As it relates to our state, the governor’s unilateral acceptance of Obamacare has placed us in a precarious financial position. In a sense his decision has created a limitless obligation that literally absorbs all of our disposable revenue. Add to that, as nationally Obamacare is starting to unwind there are grave consequences poised to do devastating harm to our budget and the welfare of our people. As noted the governor’s poorly-crafted acceptance of Obamacare has forced him to increase taxes on our people even as our competing states eliminate their taxes to build their economies.

So with the premise that we are committed to taking care of our least able but not in a manner that wrecks our ability to pay for it, we must escape the governor’s bad decision and create a new hybrid healthcare model that is right for Louisiana. Once we agree on a redesign of an economically feasible state system we must approach the Federal government and renegotiate the Obamacare terms that he accepted. This will result in a sustainable and effective healthcare delivery system that doesn’t absorb all of our revenues, eviscerating other vital state services, far into the future.
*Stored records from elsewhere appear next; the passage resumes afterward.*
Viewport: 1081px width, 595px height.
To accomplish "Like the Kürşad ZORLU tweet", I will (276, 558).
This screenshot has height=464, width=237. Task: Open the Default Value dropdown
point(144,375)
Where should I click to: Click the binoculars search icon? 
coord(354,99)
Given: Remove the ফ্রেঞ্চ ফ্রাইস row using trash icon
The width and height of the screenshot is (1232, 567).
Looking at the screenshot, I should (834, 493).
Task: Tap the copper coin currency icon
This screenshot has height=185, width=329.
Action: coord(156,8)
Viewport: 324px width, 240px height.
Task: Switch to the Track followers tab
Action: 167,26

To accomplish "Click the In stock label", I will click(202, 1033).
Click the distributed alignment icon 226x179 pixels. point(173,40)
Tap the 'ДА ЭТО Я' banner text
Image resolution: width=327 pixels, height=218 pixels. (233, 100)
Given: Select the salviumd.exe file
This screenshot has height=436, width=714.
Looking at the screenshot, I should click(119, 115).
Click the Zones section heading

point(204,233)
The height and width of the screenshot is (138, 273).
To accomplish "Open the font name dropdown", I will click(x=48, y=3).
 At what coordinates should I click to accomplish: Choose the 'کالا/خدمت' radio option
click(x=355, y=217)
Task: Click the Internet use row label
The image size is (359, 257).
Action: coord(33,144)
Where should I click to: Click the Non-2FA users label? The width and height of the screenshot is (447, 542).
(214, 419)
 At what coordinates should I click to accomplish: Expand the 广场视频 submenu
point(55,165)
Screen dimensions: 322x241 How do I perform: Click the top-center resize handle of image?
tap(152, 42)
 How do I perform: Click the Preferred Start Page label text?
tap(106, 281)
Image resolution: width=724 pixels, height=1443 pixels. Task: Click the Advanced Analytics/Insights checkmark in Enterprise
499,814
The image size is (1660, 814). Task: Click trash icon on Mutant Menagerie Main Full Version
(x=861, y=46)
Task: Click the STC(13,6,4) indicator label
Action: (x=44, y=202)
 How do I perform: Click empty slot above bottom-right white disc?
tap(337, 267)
Finally let me re-iterate that Louisiana must abandon the victim mentality and racial/class divisions that our politicians have used for so long in their quest to maintain power. Putting this simply, while this poverty of spirit has served the political class very well, it has resulted in a whole host of social ills vested upon the people of a state that is so rich in assets that economic poverty seems inconceivable. It is far past time to tear up the old contract with Louisiana’s citizens and engage the power of our people through their own resourcefulness and hard work to build a state that is a beacon of economic prosperity. Despite what our leaders have told us, the ONLY way out of poverty, crime, and all the many social ills that we share is to create a vibrant economy that builds wealth for our people.

These ideas do not represent an easy fix. They mean that we must create a vision of what Louisiana could be and abandon the concept that our people are incapable of competing with so other states. Louisiana was once one of the shining stars of the nation and we can be again. The sole problem is that through the decades, we have lost our way and our confidence.

But a re-created Louisiana can’t happen unless we have leadership that reverses those decades of government dependency and fear of the unknown. If we ever expect a better deal, we must re-create Louisiana and it must start now.

According to Shakespeare as attributed to Henry V, leadership of the nature that can bring our people from the wilderness of poverty is the equivalent of – “Once more unto the breach, dear friends, once more”. In other words we must stand together, against all odds and fearlessly push forward in order to bring victory to our people.